At what point does Good Morning America begin to sound like “Go F--- Yourself”?That, alas, is the unavoidable question after I received a complaining email Thursday from a spokesman for New York’s attorney general, who is suing Donald Trump and various associates over high-priced real-estate seminars, sold under the name “Trump University,” that allegedly didn’t live up to their billing.
The spokesman’s email took issue with Team Trump’s claim that they were alerted to the timing of the lawsuit by a producer at ABC’s Good Morning America.
Attorney General Eric Schneiderman’s spokesman vehemently rejected the Trump Organization’s tacky scenario—i.e., learning of the imminent lawsuit filing from a TV hack’s email, suggesting that Schneiderman is something of a publicity hound. But Trump’s special counsel, Michael Cohen, was equally vehement in rejecting the AG's flack’s rejection, and even threw religion into the battle.
But let’s start at the beginning.
"During a meeting on Thursday [Aug. 22] between Mr. Trump's lawyer Avi Schick, the attorney general's chief of staff and the executive deputy attorney general for economic justice,” the AG’s press officer wrote in his email, “it became clear that settlement negotiations had fully and finally stalled. Mr. Schick was informed that the attorney general would be suing Mr. Trump and that he should expect media inquiries the next day.”
The flack continued: “Mr. Schick asked that we hold off on formally filing the suit until Saturday, which we agreed to do. Despite Mr. Trump's persistent effort to avoid discussing the facts of the case, Attorney General Schneiderman is focused on pursuing justice for the hundreds of New Yorkers victimized by Mr.
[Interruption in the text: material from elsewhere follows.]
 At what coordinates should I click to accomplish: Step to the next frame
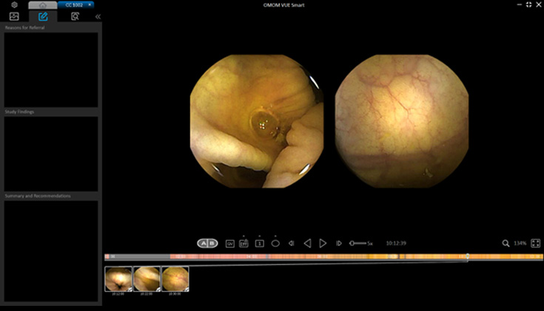tap(339, 243)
Trump and his scam university."
Cohen’s retort: “I once again respectfully disagree with this latest dishonest statement coming from the AG's office. An email by the segment producer of GMA proves that the AG's office leaked the story. Moreover, Mr. Schick would never ask for the suit to be filed on Saturday as he is an Orthodox Jew and observes the Sabbath. Neither the AG nor this lawsuit make any sense.”
Earnest attempts to clarify the situation raised another question—“How many angels can dance on the head of a pin?”—but my discussions with the various parties lead me to believe that, yes, the AG’s folks told Schick his client was definitely going to be sued, and yes, they said that Trump should expect press calls the next morning. But no, Schick didn’t ask for the suit to be filed on Saturday, though it was clear that the AG’s office could file whenever they wanted.
Team Trump—which exercised first-strike capability in the media war by orchestrating Saturday stories about suit in the New York Post and the Wall Street Journal—expected the filing to come on Monday. The AG’s lawyers, reading the Post and the Journal and getting more than a little annoyed, decided to pull the trigger then and there, and ultimately filed in New York Supreme Court around 3 p.m. on Saturday. Schick, perhaps wisely, declined to comment.